Abstract

This paper focuses on improving equity in a well-known stochastic facility location problem (FLP). Specifically, given sets of potential facility locations and customers with random demand, traditional stochastic optimization models for the FLP seek to determine the number and location of facilities to open that minimize the total cost, including the fixed cost of opening facilities, expected transportation cost from customers to facilities, and expected unmet demand cost. We show that such models lead to inequitable distribution of facilities across different regions and disparities in transportation distance needed to reach those facilities. To mitigate such disparities, we first analyze a set of measures to gauge the level of equity of location decisions. Then, to investigate the impact of the method of modeling uncertainty on equity, we formulate and analyze stochastic programming (SP) and distributionally robust optimization (DRO) models that employ these measures to minimize disparities in transportation distance needed to access open facilities, assuming known and unknown distributions of the demand.

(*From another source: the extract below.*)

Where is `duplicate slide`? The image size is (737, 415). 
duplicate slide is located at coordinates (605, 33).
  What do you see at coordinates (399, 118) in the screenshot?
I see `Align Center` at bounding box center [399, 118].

Finally, we use a case study based on the Lehigh region in Pennsylvania to compare the impact of location decisions obtained using the traditional and the proposed models on equity and efficiency. Our results demonstrate how different methods of modeling equity under uncertainty can result in different location decisions with varying impacts on equity and efficiency. Notably, while prior literature shows that equity-neutral DRO models for the FLP yield robust location decisions, our results additionally demonstrate that the proposed DRO models produce equitable distributions of facilities and more effectively mitigate disparities in transportation distance than their SP and equity-neutral counterparts.